ENTRIES SHOWN
◆ ◆ ◆

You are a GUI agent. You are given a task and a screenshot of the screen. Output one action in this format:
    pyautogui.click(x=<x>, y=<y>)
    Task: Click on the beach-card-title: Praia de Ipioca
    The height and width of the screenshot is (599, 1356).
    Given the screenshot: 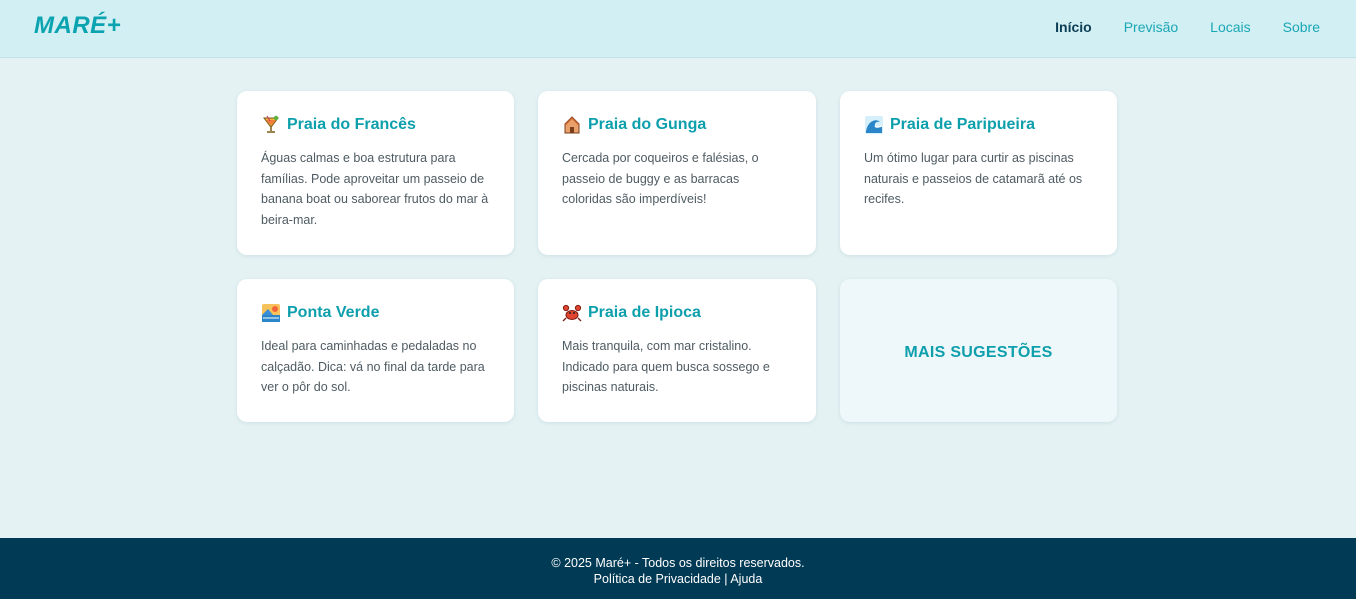 What is the action you would take?
    pyautogui.click(x=644, y=313)
    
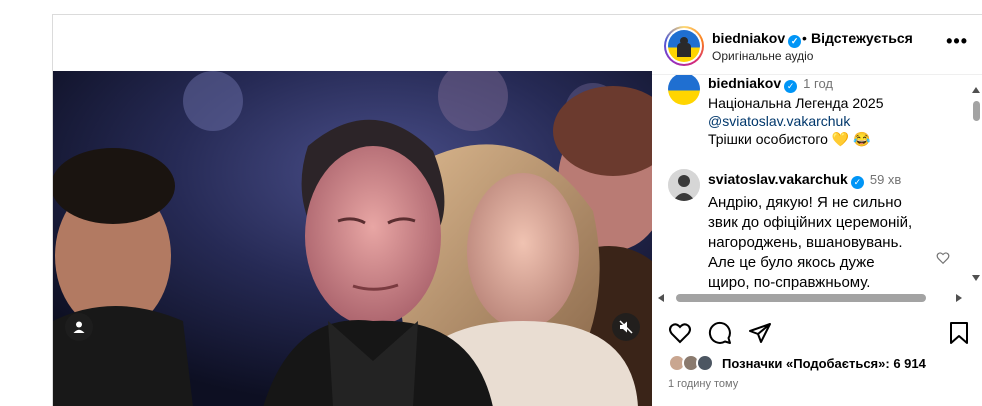  I want to click on following-button: Відстежується, so click(862, 38).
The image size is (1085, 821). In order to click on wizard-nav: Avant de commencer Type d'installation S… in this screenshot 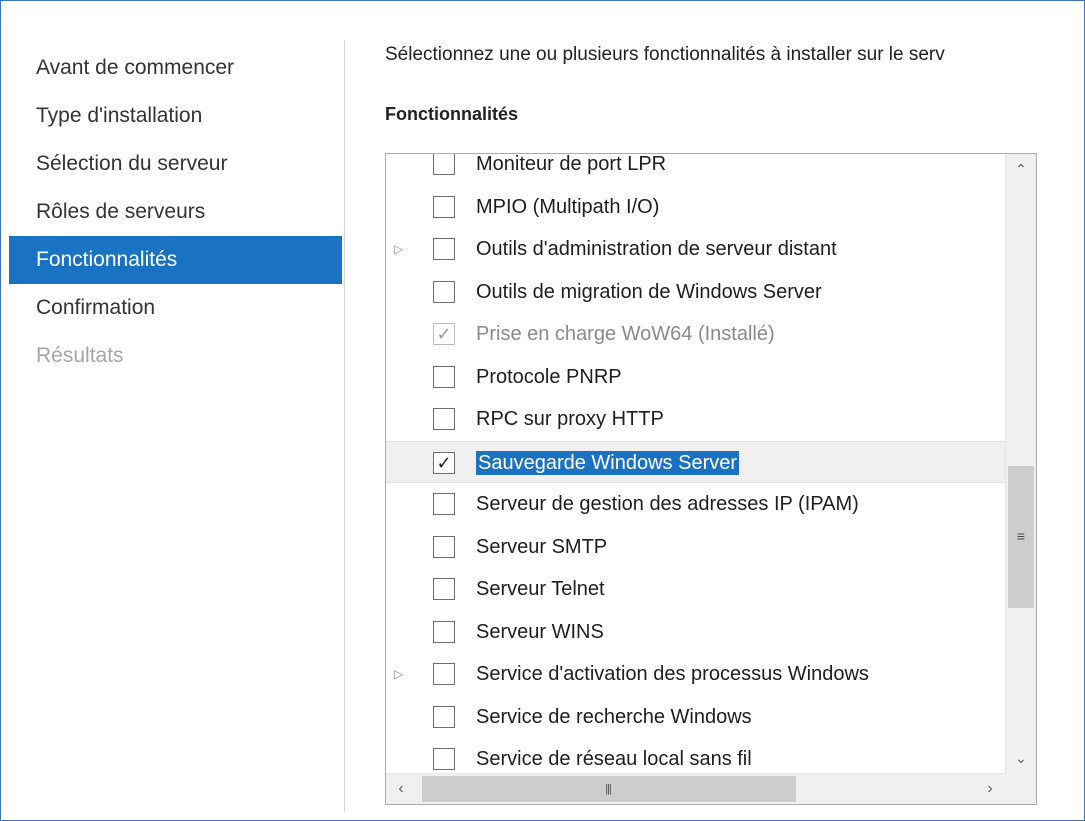, I will do `click(176, 212)`.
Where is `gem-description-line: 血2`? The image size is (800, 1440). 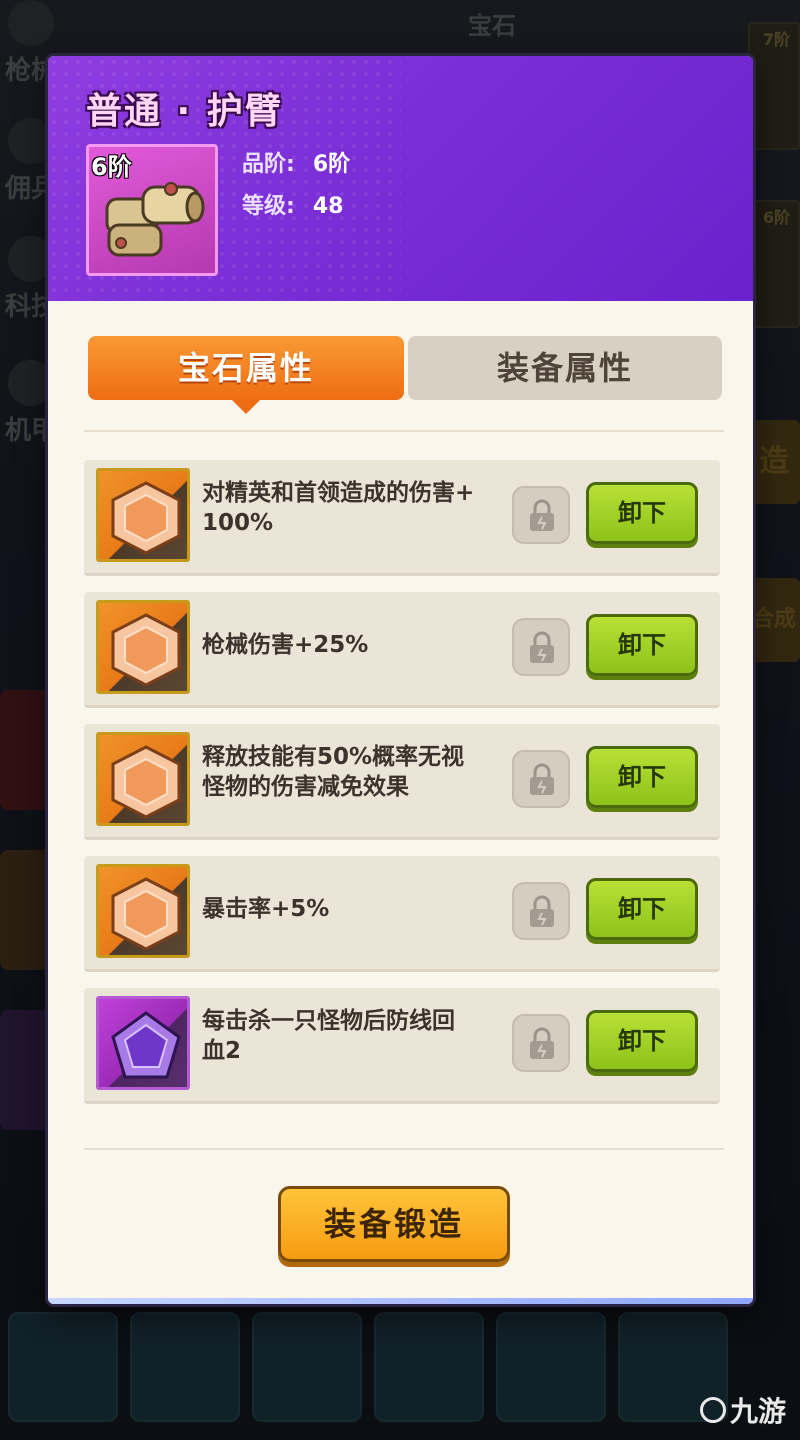
gem-description-line: 血2 is located at coordinates (222, 1051).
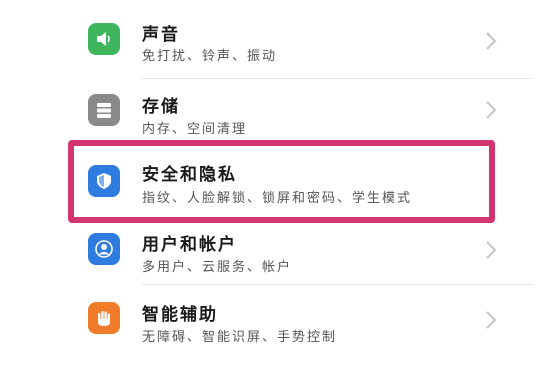 The height and width of the screenshot is (384, 550). What do you see at coordinates (104, 110) in the screenshot?
I see `storage-icon` at bounding box center [104, 110].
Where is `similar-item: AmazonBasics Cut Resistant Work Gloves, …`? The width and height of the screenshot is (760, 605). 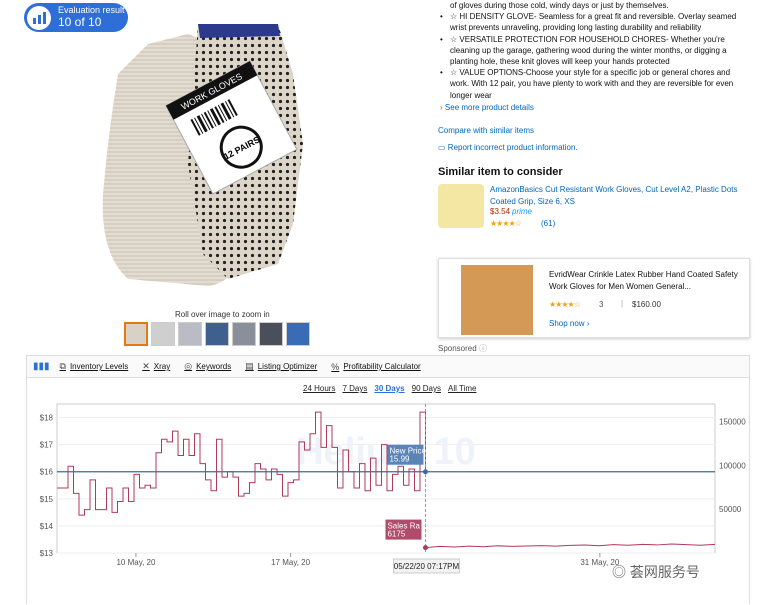
similar-item: AmazonBasics Cut Resistant Work Gloves, … is located at coordinates (594, 207).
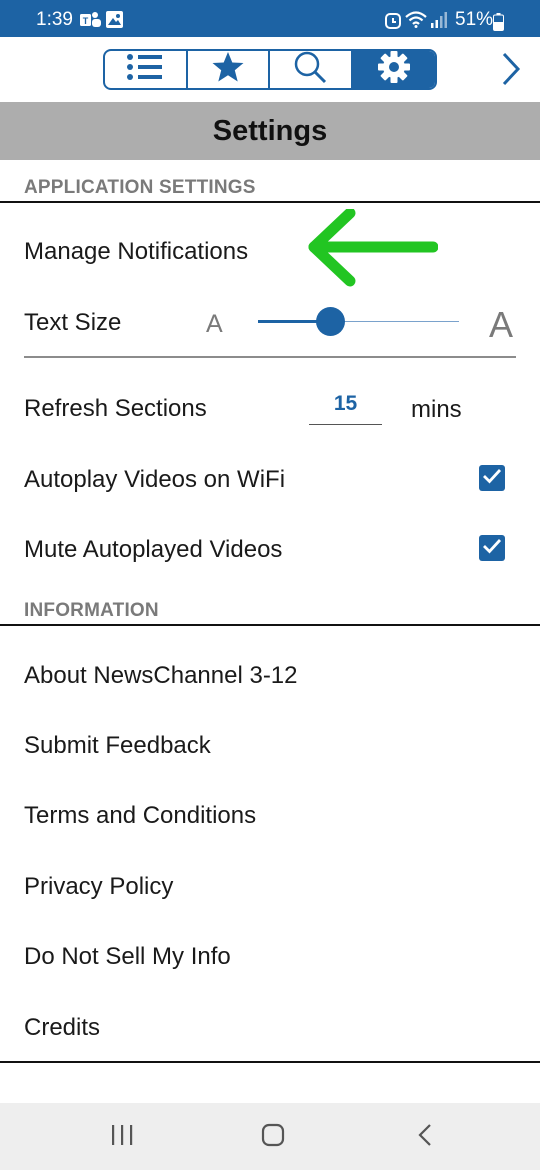 The image size is (540, 1170). I want to click on about-item: About NewsChannel 3-12, so click(161, 676).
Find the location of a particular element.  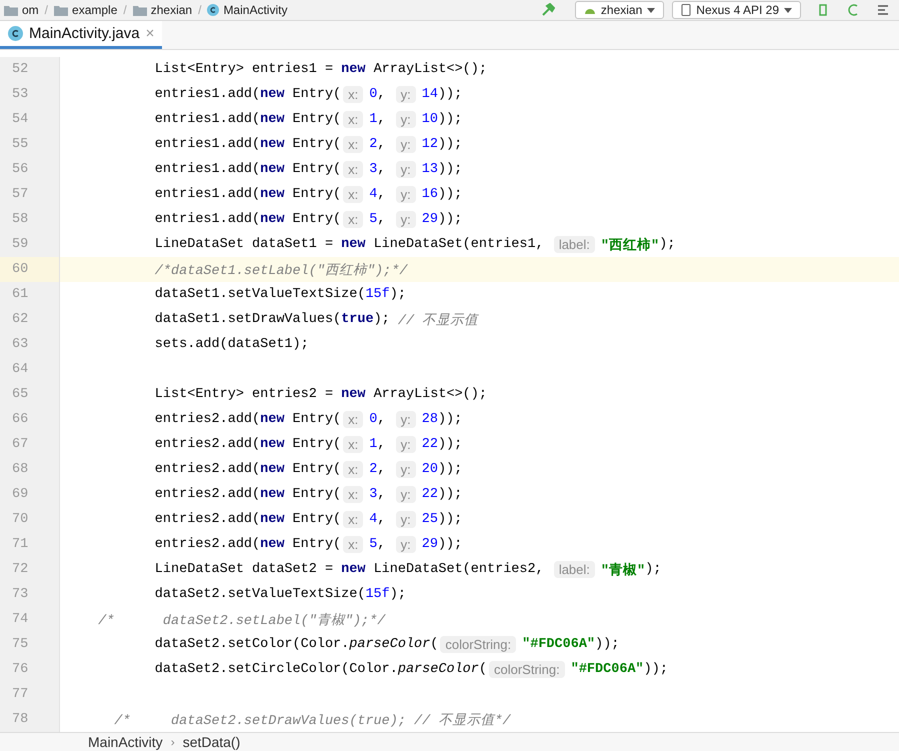

device-dropdown: Nexus 4 API 29 is located at coordinates (736, 10).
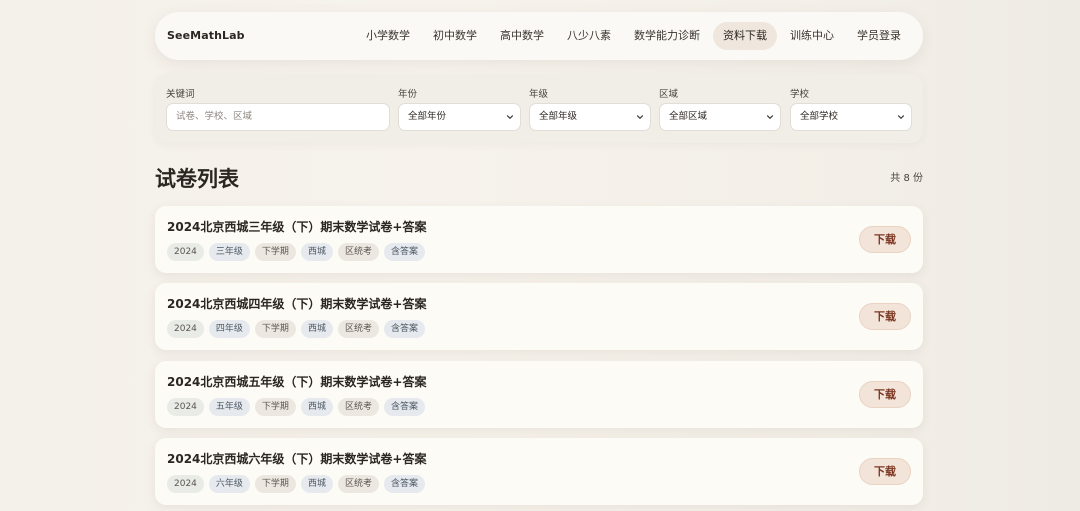  I want to click on grade-label: 年级, so click(539, 94).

◆ ◆ ◆

WORK TO COMPLETE
Retype the listing word for word, starting at the line that contains "is (760, 605)." and running through its last line, both included. Leave the pictures out.

ANSWER SECTION
Where is `similar-item: AmazonBasics Cut Resistant Work Gloves, …`? The width and height of the screenshot is (760, 605). 
similar-item: AmazonBasics Cut Resistant Work Gloves, … is located at coordinates (594, 207).
 The image size is (540, 1170). I want to click on about-item: About NewsChannel 3-12, so click(161, 676).
Find the location of a particular element.  

device-dropdown: Nexus 4 API 29 is located at coordinates (736, 10).
  I want to click on grade-label: 年级, so click(539, 94).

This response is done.